■ Exercise directions
Provide again, from the entries below, every line from the one containing "The width and height of the screenshot is (457, 280)." through the one containing "Select the Tendance", exactly as written, and no other line.

■ Saved entries
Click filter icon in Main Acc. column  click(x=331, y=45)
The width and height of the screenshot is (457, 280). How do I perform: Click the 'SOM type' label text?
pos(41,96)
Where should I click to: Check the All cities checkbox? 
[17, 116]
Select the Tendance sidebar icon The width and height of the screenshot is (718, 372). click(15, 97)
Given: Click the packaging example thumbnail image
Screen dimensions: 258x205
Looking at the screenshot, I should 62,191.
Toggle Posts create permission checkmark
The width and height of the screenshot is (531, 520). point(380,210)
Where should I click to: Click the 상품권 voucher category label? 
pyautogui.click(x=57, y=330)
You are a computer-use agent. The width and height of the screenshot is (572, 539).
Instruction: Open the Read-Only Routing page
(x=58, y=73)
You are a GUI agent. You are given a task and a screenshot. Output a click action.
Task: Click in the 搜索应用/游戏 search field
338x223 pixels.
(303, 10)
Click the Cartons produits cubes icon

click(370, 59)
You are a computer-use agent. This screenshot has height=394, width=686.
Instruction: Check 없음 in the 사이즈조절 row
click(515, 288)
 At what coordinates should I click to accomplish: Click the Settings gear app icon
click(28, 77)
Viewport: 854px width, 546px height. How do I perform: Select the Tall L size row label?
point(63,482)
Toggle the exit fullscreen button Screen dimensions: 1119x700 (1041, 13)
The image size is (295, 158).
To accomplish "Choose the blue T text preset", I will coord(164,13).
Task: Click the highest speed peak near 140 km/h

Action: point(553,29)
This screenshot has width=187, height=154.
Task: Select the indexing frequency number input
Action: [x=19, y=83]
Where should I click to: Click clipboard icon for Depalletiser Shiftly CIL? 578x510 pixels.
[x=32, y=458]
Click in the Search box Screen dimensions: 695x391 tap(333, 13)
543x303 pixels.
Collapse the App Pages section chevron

■ Solution for this exercise
The width and height of the screenshot is (457, 280). How do I perform: Click the 'SOM type' label text?
pos(41,96)
Where should I click to: Check the All cities checkbox? 
[17, 116]
Select the Tendance sidebar icon The width and height of the screenshot is (718, 372). click(15, 97)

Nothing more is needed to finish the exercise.